L’Iliade, c’est d’abord une histoire d’amitié et de fraternité. Fraternité entre Paris et Hector, d’amitié entre Achille et Patrocle, son meilleur ami… et amant ; car ne l’oublions pas, on parle d’une époque où le véritable amour n’est possible qu’entre hommes. Son compagnon d’arme est aussi celui avec lequel on partage sa couche, ce qui rend la solidarité au combat encore plus forte.
Ainsi, l’Iliade nous parle de ce que les Allemands appellent la mannen Freundschaft, l’amitié virile. Alexandre perpétuera cette tradition très grecque avec son amitié et amour pour son bel Héphaestion après la mort duquel il coupa ses boucles comme le fit le roi des Myrmidons après que Patrocle soit tué par Hector !

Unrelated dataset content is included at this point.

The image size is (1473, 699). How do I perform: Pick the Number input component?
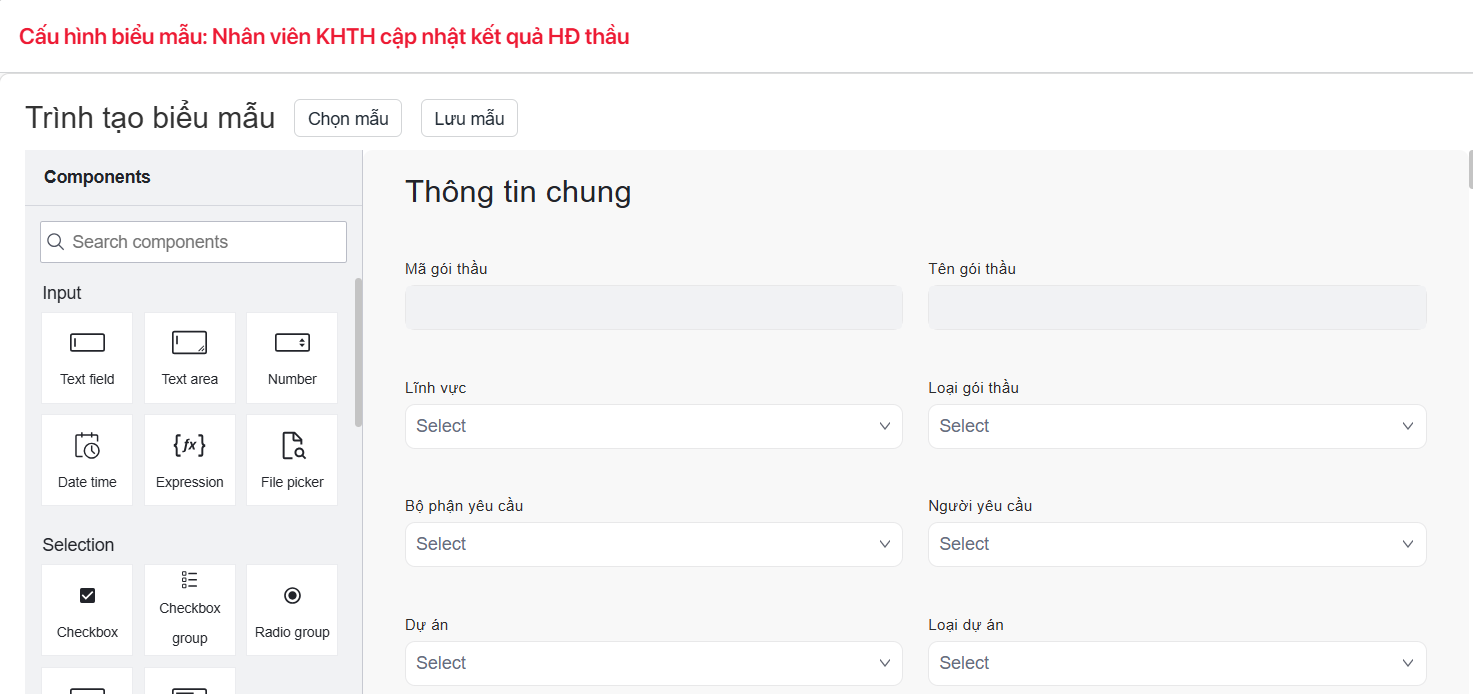(292, 357)
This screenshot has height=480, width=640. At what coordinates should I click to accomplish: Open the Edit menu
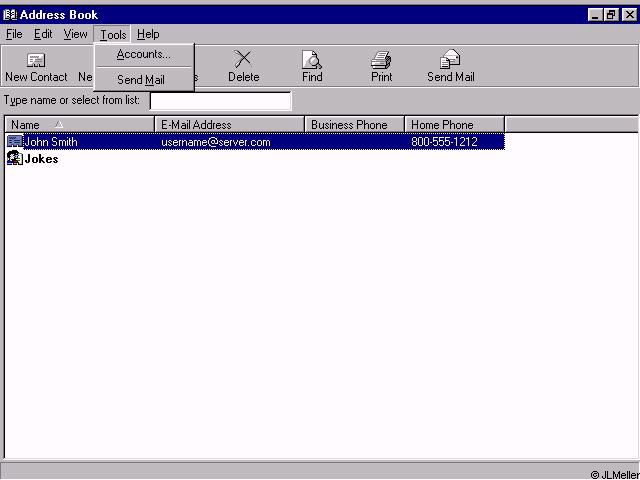(43, 34)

L’Iliade, c’est ensuite une écriture poétique hors du commun, à la fois simple et empreinte d’un souffle lyrique incroyable : « L’impétueux Achille est toujours sur les traces d’Hector. Tel, au fond des bois, un chien presse le faon timide, qu’ont alarmé ses cris » (Chant 22).

L’Iliade, enfin, c’est le Crépuscule des Dieux wagnérien. Achille, c’est Siegfried. Le point faible de l’homme « aux pieds rapides » c’est son talon que sa mère tenait quand elle l’a trempé dans le Styx, et Siegfried c’est son épaule qu’une feuille recouvrit au moment où il se baignait avec le sang du dragon Faffner pour se rendre invincible. Dans l’Iliade comme dans la tétralogie de l’anneau, les hommes désirent l’immortalité et les Dieux aspirent à vivre des passions proprement humaines. Les hommes doivent sacrifier leur bonheur pour aspirer à l’éternité et les Dieux renoncer à l’éternité pour un instant d’amour.

Achille fait un choix, vivre comme un simple mortel, vivre longtemps, mais une vie sans gloire. Ou mourir jeune, mais en laissant son nom dans l’histoire. Nous connaissons sa décision. Homère nous montre un homme dans toute sa grandeur… un homme, comme écrivit Shakespeare dans Jules César à propos de Brutus, devant lequel la nature elle-même se dresse pour dire : c’est un homme !

Mais l’histoire ne s’arrête pas là ! Quand nous lisons la ‘suite’, L’Odyssée, Homère nous donne à voir un autre Achille, pathétique, et qui dit à Ulysse une fois dans l’Hadès : « J'aimerais mieux être sur terre domestique d'un paysan/ Fût-il sans patrimoine et presque sans ressources/ Que de régner ici parmi ces ombres consumées... »

Rimbaud aura les mêmes regrets de ne pas simplement avoir vécu comme un simple homme en déclarant : je regrette de ne pas m’être marié !

Difficile en effet, d’être plus qu’un homme.